Europa rückt zusammen
Du lebst nun schon seit drei Jahren in Deutschland. Bist du mittlerweile mehr Deutsche als Griechin?
Ich bin Griechin. Die Erfahrung der Migration war aber sehr prägend für mich. Dass ich in Deutschland lebe, ist ein wichtiger Teil von mir. In Griechenland wird man immer meinen deutschen Einfluss spüren, aber in Deutschland werde ich auch immer eine Griechin sein – und das ist gut so.
Du organisierst am Schauspiel Gastspiele und baust ein internationales Netzwerk an Partnern auf. Hilft dir dein europäischer Migrationshintergrund bei deinem Job?
Auf jeden Fall. Interkulturelle Kompetenzen sind sehr wichtig für meine Arbeit im Theater, da ich mit unterschiedlichen Kooperationspartnern umgehen muss. Meistens kommuniziert man dann auf Englisch. Aber gerade für das Festival haben meine Mitarbeiterin Alina, die in Moskau geboren ist, und ich die Möglichkeit, mit den Partnern in unseren Muttersprachen zu kommunizieren. Besonders freut mich, dass das Theater in Europa in den letzten Jahren immer mehr zusammengewachsen ist.
Was meinst du damit?
In den letzten Jahren konnte man einen Prozess beobachten.
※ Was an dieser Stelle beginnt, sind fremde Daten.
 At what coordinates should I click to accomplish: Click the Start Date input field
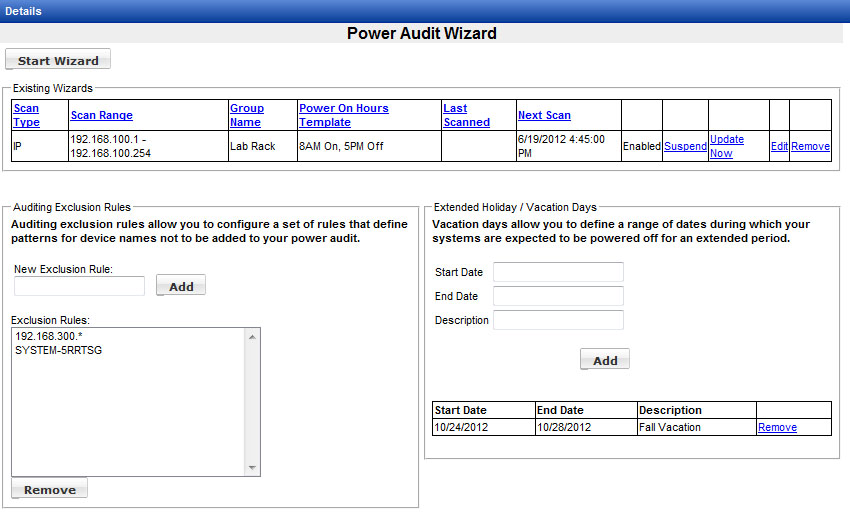point(558,273)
Durch die Digitalisierung stehen den Schauspielhäusern neue Kanäle zur Verfügung, um Partnerschaften zu knüpfen und aufrechtzuerhalten. Durch Festivals und Kooperationen wurde der Kontakt der Kultureinrichtungen in Europa immer intensiver.
Woran könnte das liegen?
Theatermacher sind offen und neugierig. Sie wollen sehen, was die Kollegen machen und wie sie arbeiten. Ich habe in den letzten Jahren schon einige Male erlebt, dass sich ein Regisseur durch den Kontakt zu einem internationalen Partner in seiner Arbeitsweise beeinflussen ließ.
Wie bist du denn überhaupt nach Deutschland und ans Schauspiel Stuttgart gekommen?
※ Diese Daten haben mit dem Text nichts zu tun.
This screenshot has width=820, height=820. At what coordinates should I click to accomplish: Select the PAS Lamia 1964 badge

Den Großteil meines Lebens habe ich in Griechenland verbracht. Ich bin in Athen aufgewachsen, habe dort studiert und gearbeitet. 2012 zog ich dann nach Österreich, weil mein Mann aufgrund der Finanzkrise im Ausland Arbeit suchen musste – ich habe ihn dann begleitet. 2015 zog ich dann nach Deutschland – diesmal aus beruflichen Gründen. Ich habe dann beim Schauspiel Stuttgart meinen jetzigen Job angenommen.
Wie war für dich deine Anfangszeit in Österreich?
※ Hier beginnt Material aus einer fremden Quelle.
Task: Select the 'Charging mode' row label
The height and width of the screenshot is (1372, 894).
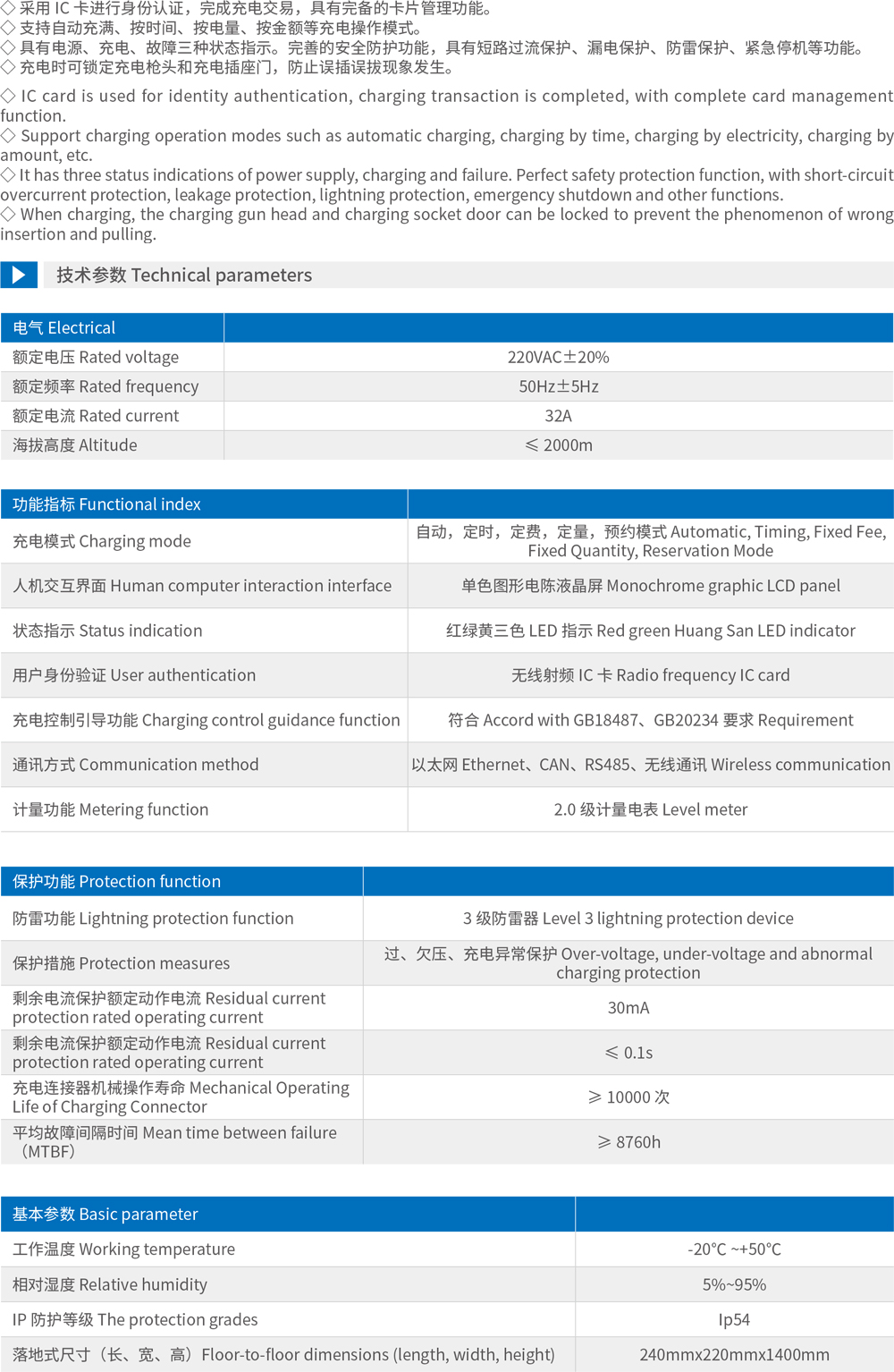Action: tap(102, 541)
Als ich nach Österreich kam, konnte ich kaum Deutsch und kannte niemanden. Im Theater habe ich dann die neue Sprache gelernt, gearbeitet und Freundschaften geschlossen. Das Theater war mein Zuhause.
Doch dann musstest du das Theater dort, dein neugewonnenes Zuhause, verlassen: wieder ein neues Land, wieder kanntest du niemanden. Wie verlief dein Start im Schauspiel Stuttgart?
Ich wurde mit offenen Armen empfangen. Ich denke, dass Kultureinrichtungen sehr gut darin sind, Fremde aufzunehmen. Die Menschen hier sind sehr rücksichtsvoll. Sie helfen mir, mein Deutsch zu verbessern, indem sie meine Fehler korrigieren. Sie sprechen aber auch mal Englisch mit mir, wenn ich müde werde.
Du bist an deinem Arbeitsplatz momentan vor allem für das Festival „The Future of Europe“ zuständig. Was ist der Gedanke des Festivals?
Beim Festival geht es darum, über das Thema Europa nachzudenken und internationale Kunst zu erleben. Interkulturalität und Internationalität können durch den künstlerischen Prozess optimal dargestellt werden. Denn das Theater kann und soll für Integration und einen interkulturellen Austausch sorgen.
Worauf freust du dich dort am meisten?
Ein Highlight sind für mich die griechischen Aufführungen. Ich habe nicht oft die Gelegenheit, hier in Deutschland ein Theaterstück auf Griechisch erleben zu dürfen.